In the early morning hours of October 12, 2003, Mark Fisher accompanied a college acquaintance, Angel DiPietro, to a house party at Mr. Giuca’s home in the Ditmas Park section of Brooklyn.

Fisher had started off the evening barhopping in Manhattan with a different group of friends, but after unexpectedly running into Ms. DiPietro and taking a liking to one of her friends, Meredith Denihan, he found himself happily separated from his original group. Fisher, Ms. DiPietro and Ms. Denihan then met up with another friend of Ms. DiPietro’s, Albert Cleary, the son of a prominent member of the Brooklyn GOP, who was out with his buddy, John Giuca. When the group had trouble getting into another bar, Mr. Giuca invited them to party at his house, as his parents were out of town.

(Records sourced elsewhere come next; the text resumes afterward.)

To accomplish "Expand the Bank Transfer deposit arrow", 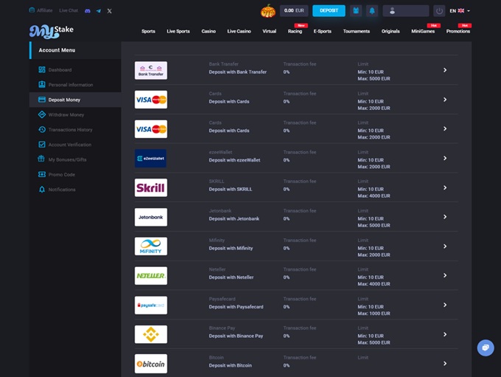I will coord(445,70).
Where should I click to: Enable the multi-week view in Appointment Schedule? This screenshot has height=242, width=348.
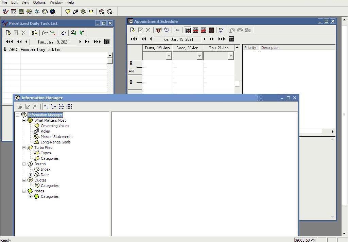tap(211, 30)
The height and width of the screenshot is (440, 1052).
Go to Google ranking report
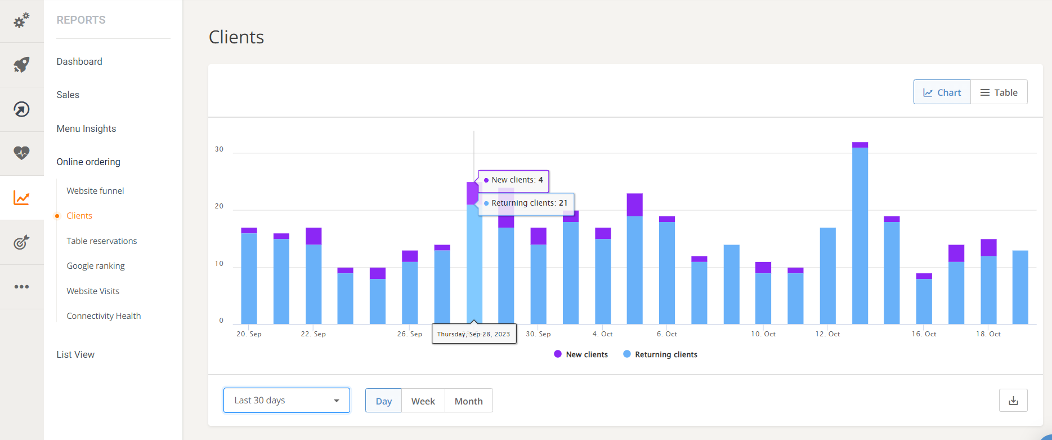(x=96, y=266)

According to what investigators were able to piece together, the group arrived at Mr. Giuca’s place around 5 a.m. and began smoking and drinking. At some point, other people joined the party, including Mr. Russo, who was a nearby neighbor. At 5:23 a.m. Fisher, accompanied by Mr. Russo, withdrew $20 from a nearby ATM and both returned to Mr. Giuca’s home within minutes. At some point, Fisher and Ms. Denihan fell asleep and Ms. DiPietro and Mr. Cleary, who lived about three blocks from Mr. Giuca on Argyle Road, left Mr. Giuca’s house.

At about 6:40 a.m. Fisher was shot five times about 50 feet across the street from Mr. Cleary’s driveway on Argyle Road. Cops arrived on the scene within minutes and found his body lying atop a blanket they later confirmed came from Mr. Giuca’s home. Fisher’s wallet was missing but an ATM receipt in his pocket revealed his identity. Only two of five shell casings were recovered from the scene.

Several witnesses saw or heard a vehicle speed down Argyle Road following the shooting. Antonio Russo went to a neighbor’s house at approximately 7AM, asking him to cut off his braids, a style he’d worn for years. Russo also fled to California. Three witnesses told police that they saw Russo with a gun in his waistband both before and after the murder,one was even threatened by Russo with a gun.

At trial prosecutors alleged that the murder was the result of a robbery attempt by Russo, and that John Giuca supplied him the murder weapon (which was never found).

The conviction was based on the testimony of four main witnesses, three of which have since recanted, two of them accusing the trial prosecutor of coercion and intimidation. The fourth witness has been completely discredited.

Nevertheless, appeals have been denied.

Late in 2014, Giuca’s lawyers sent Brooklyn DA Kenneth Thompson a petition seeking to overturn their client’s conviction, saying they have irrefutable evidence that shows that Giuca didn’t receive a fair trial.

“I am confident John will be exonerated because the case has been exposed as a house of cards propped up by prosecutorial misconduct,” one of his lawyers, Mark Bederow, told The New York Post.